Targeting protein degradation refers to small molecule induces ubiquitination and degradation of disease targets. These small molecules simultaneously recruit both a ubiquitin E3 ligase and the target protein, then to be ubiquitinated. Therefore, PROTACs represent a functional application of chemically induced protein dimerization. BRD4 acts as an attractive target for anticancer therapy. However, BRD4 inhibitors treatment leads to BRD4 protein accumulation. The reversible nature of inhibitors binding to BRD4 may limit the efficacy of BRD4 inhibitors. To address these problems, a protein degradation strategy based on the PROTAC technology has been developed to target BRD4.

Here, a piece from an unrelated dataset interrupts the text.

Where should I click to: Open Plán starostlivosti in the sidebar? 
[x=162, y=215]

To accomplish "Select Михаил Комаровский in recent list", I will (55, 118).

In this study, researchers present the synthesis and biological evaluation of ZXH-3-26. ZXH-3-26 is a selective PROTAC BRD4 degrader. Gratifyingly, ZXH-3-26 shows excellent inhibitory activity against BRD4, and high anti-proliferative potency. Cellular degradation assays show that ZXH-3-26 exhibits a DC50/5h ~ 5 nM comparable to the best pan-BRD degrader dBET6. ZXH-3-26 shows activity exclusively on the first bromodomain of BRD4, and spares degradation of BRD2 or 3 at concentrations 10 μM, while dBET6 and MZ1 controls show activity on most bromodomains. Immunoblot analysis confirms that ZXH-3-26 degrades endogenous BRD4 with comparable efficacy compared to the best pan-BET degrader dBET6, while being inactive on BRD2 and BRD3.
ZXH-3-26 engages CRBN in a conformation distinct. Moreover, ZXH-3-26 thus demonstrates that binding to a distinct conformation can yield a highly selective degrader molecule and that selectivity can be achieved across highly homologous domains such as the bromodomains of BET proteins. Furthermore, ZXH-3-26 represents the first small molecule to allow pharmacologic targeting of BRD4 without significant inhibition or degradation of BRD2/3.
All of these results suggest that ZXH-3-26 is an efficacious BRD4 degrader for further investigation.